The food became a blur after that. We were on a giant wheel that spun faster and faster. We couldn’t get off, all we could do was hang on and enjoy the ride. The tandoors were firing up now, the tangdi chicken burnt and blistered, dripping with its own juices that sizzled back onto the coals. Seekh kababs as long as my forearm, tender and succulent, with wicked slivers of green chilli buried in the meat to shock the taste buds back to life. Delicate little galouti kebabs, melting away into a puff of tasty air, not a toothless nawab in sight…

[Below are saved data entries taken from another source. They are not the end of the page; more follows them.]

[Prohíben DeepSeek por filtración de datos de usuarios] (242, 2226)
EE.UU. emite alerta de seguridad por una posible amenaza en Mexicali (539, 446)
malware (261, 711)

Then slowly, the haze lifted. We stopped, looked at each other, no longer laughing wildly, but still with broad smiles. No need for jokes anymore. We were replete with the food and camaraderie between five unlikely souls.

But it ain’t over until the fat lady sings. And her song that night was all about malpuas, rabdi and fresh churned sitaphal ice cream. The malpuas were single or double, rich eggy pancakes fried in pure ghee till golden brown, then dipped into a heavy sugar syrup. The hot malpuas fell into the sweetness with a sizzle of surrender. They were rescued after a few moments, and served with a dollop of rabdi, sweet clotted cream. Dead. Dead and gone to heaven. Where one last scoop of silky smooth sitaphal ice cream waited. If you have never eaten sitaphal, it is impossible to describe the taste of this ice cream to you. Forgive me. To those of you who have eaten custard apple, this was ice cream so dense of taste that each mouthful was a thousand eyes of the sitaphal exploding in your mouth.

We were strangely silent on the ride home. It had been an unbelievable adventure for some rather strait laced individuals. It felt like the years had fallen away and we had become our teenage selves, a bit stupid, a lot reckless, out to seize the night and squeeze every last bit of fun from it.

Today, when one of them reminded me of that evening (it is Ramzan month again but the rains are far away), the memories came flooding back. Pure food, pure fun. A lifelong comradeship formed once upon a time on Mohammed Ali road.